A review of the modern common law doctrine of frustration in the context of contract law.

The doctrine of frustration arises out of a need for the recognition that it may not always be possible to perform a contract in the manner originally intended.

To better understand the modern common law doctrine of frustration, which may arise in the context of contract law, it is helpful to refer to the statement of Lord Radcliffe in Davis Contractors Ltd. v Fareham Urban District Council (1956). Here, he explained that:

"Frustration occurs whenever the law recognises that without default of either party a contractual obligation has become incapable of being performed because the circumstances in which performance is called for would render it a thing radically different from that which was undertaken by the contract. Non haec in foedera veni. It was not this that I promised to do."

Following Lord Radcliffe's definition, in order for a contract to be frustrated, it is essential that performance of said contract, in the new situation, be "radically different" from that originally contemplated. Combined with the fact that the doctrine of frustration is applied "within very narrow limits"1, it is by its nature inherently uncertain.
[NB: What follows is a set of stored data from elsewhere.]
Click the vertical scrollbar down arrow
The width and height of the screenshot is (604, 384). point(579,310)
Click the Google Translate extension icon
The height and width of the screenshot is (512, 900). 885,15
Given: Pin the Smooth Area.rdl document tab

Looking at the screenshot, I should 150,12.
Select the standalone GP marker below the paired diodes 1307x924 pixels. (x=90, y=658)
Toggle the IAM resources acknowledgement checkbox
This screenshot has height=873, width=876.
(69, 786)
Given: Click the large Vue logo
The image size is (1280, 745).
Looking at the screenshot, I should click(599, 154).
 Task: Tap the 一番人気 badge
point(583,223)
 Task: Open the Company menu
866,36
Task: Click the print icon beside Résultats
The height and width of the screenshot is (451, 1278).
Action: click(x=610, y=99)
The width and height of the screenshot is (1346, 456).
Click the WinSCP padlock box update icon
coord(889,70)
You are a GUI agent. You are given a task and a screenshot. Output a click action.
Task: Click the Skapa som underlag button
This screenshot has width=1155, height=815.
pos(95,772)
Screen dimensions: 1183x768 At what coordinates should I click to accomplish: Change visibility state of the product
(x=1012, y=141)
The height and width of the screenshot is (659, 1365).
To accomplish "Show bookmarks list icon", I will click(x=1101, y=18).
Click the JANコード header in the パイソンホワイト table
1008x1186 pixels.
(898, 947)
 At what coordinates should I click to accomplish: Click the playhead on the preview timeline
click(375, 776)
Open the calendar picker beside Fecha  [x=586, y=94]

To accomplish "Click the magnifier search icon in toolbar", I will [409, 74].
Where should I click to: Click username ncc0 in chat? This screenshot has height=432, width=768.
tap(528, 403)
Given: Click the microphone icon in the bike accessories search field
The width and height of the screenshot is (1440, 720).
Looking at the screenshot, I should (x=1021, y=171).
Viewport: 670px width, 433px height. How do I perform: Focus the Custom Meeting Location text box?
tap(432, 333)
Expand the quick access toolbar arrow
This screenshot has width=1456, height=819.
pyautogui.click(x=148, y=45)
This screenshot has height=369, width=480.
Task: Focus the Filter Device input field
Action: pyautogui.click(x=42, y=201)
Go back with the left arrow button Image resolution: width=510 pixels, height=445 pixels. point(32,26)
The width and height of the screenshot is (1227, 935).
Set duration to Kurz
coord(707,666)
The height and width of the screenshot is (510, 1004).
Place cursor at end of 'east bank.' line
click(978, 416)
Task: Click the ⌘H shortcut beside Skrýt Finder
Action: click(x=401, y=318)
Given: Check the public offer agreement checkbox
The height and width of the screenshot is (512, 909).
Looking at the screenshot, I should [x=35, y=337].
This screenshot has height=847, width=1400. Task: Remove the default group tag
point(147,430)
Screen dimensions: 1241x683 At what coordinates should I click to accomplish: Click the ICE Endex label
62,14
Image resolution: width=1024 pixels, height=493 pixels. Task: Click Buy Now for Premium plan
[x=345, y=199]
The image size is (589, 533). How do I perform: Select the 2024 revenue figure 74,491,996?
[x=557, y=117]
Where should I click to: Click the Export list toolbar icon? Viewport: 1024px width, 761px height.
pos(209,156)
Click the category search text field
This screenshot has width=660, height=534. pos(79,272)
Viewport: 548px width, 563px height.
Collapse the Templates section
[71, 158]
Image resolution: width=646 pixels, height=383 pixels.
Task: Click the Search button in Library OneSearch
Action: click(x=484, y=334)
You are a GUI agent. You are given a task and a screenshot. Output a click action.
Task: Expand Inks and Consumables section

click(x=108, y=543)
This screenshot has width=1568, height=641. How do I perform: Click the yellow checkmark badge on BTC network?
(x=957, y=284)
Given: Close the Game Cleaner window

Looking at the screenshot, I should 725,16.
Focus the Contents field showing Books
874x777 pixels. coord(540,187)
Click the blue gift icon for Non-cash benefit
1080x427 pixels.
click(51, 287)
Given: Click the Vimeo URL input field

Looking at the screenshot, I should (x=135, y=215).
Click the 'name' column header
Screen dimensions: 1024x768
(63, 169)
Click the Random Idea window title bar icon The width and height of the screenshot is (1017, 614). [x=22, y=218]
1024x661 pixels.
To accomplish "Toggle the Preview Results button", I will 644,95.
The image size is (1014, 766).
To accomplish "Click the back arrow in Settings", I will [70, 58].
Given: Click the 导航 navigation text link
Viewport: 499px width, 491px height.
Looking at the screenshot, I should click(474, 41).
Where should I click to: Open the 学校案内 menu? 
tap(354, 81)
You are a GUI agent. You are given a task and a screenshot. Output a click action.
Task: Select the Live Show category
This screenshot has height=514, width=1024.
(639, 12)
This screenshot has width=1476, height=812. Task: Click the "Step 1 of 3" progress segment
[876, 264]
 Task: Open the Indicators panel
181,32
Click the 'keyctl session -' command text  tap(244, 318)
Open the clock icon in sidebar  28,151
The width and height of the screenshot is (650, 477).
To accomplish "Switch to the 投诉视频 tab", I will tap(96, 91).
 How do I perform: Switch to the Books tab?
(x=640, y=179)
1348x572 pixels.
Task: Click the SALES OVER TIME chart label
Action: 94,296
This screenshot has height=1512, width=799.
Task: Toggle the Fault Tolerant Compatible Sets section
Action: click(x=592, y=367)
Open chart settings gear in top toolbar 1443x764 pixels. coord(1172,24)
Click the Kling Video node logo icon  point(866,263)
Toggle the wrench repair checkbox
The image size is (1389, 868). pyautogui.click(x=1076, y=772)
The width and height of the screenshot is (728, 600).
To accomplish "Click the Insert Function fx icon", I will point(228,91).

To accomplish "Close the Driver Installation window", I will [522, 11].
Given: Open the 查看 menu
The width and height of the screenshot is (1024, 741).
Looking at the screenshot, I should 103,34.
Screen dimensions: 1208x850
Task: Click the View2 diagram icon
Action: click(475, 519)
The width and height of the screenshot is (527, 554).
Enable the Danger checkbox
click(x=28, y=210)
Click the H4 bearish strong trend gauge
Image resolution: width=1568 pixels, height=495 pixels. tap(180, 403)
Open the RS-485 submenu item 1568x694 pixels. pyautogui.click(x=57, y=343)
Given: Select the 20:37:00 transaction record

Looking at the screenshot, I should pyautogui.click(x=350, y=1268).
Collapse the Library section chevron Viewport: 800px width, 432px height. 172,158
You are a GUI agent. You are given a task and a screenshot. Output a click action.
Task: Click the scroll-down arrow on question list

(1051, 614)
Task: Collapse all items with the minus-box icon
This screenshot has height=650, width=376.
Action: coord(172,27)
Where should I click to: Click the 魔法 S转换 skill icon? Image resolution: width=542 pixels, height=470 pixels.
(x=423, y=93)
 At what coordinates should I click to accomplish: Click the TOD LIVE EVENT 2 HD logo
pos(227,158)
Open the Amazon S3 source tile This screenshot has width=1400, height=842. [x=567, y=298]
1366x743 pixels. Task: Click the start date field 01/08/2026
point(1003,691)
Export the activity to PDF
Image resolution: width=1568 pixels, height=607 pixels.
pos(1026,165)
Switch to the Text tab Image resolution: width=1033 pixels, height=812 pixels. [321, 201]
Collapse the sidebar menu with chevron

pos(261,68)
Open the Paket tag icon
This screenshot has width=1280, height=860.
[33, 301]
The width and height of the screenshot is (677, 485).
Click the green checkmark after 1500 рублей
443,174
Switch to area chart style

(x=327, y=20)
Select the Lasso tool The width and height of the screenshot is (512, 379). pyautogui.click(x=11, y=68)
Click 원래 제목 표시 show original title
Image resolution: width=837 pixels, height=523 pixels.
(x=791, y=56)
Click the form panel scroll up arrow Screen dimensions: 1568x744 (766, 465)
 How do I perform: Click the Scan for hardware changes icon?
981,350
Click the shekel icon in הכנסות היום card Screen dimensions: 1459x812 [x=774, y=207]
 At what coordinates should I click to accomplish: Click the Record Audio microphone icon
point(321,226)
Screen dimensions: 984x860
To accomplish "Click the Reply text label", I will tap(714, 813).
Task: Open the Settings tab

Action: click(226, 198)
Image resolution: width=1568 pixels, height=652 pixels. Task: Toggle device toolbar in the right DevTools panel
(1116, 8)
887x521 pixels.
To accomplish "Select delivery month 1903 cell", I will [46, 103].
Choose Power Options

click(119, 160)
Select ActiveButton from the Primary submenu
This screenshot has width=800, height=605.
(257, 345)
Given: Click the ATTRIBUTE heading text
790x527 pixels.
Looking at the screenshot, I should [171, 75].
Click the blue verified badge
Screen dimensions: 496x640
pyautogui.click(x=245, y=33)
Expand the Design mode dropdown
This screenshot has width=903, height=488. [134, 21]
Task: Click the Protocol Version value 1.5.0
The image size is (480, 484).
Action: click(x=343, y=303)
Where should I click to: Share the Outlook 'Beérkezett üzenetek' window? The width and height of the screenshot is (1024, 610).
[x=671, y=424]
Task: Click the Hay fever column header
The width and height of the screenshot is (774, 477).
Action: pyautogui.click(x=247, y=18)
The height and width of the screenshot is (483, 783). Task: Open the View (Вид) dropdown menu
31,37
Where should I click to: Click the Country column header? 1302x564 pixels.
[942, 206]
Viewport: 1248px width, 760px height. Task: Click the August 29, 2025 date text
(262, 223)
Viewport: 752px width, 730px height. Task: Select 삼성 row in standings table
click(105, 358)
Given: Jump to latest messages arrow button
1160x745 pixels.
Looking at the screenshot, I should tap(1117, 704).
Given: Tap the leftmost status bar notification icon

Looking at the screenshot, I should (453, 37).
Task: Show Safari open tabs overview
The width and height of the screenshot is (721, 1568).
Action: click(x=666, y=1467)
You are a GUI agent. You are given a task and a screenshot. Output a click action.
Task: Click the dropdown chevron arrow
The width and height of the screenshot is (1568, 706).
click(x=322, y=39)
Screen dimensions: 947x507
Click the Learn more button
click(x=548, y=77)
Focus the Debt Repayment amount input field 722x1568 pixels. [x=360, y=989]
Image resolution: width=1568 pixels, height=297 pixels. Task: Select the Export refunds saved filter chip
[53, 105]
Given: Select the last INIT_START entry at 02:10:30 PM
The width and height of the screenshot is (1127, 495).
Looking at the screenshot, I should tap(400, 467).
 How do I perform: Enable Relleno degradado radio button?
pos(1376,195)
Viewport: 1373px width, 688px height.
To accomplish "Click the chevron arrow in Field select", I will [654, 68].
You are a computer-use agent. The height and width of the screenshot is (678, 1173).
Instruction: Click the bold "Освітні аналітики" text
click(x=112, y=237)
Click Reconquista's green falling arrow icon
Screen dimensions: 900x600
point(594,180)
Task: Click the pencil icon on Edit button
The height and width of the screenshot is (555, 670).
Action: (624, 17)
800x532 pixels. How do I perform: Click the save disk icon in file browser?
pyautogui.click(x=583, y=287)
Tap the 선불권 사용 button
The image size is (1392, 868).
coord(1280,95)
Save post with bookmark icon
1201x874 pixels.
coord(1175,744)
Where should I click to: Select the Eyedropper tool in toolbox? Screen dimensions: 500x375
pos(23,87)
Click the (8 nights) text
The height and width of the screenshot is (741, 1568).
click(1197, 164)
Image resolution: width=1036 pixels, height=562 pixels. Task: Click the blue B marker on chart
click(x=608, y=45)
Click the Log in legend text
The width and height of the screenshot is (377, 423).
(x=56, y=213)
In relation to commercial transactions, certainty is of great importance2. Given the inherently uncertain nature of the doctrine of frustration and the strict confines within which it operates, it is common for sale contracts and charterparties to attempt to obviate this uncertainty by inserting express contractual provisions into the sale contract. Such provisions are commonly referred to as "force majeure" clauses.

The aim of a force majeure clause is to provide relief to one or both parties to the contract on the occurrence of a particular event. The clause may provide for a total discharge of the contract on the occurrence of the specified event3. If so, it will resemble in effect, the common law doctrine of frustration. However, it is more common for a force majeure clause to provide relief in the form of a suspension of performance under the contract. When and how the clause operates will depend on the wording of the clause and is thus a question of construction.

An example of a force majeure provision can be found in the recently revised GAFTA No. 38 (Contract for grain from Argentina in bulk FOB terms) (effective 1 September 2010) under clause 17 which provides that:

Sellers shall not be responsible for delay in...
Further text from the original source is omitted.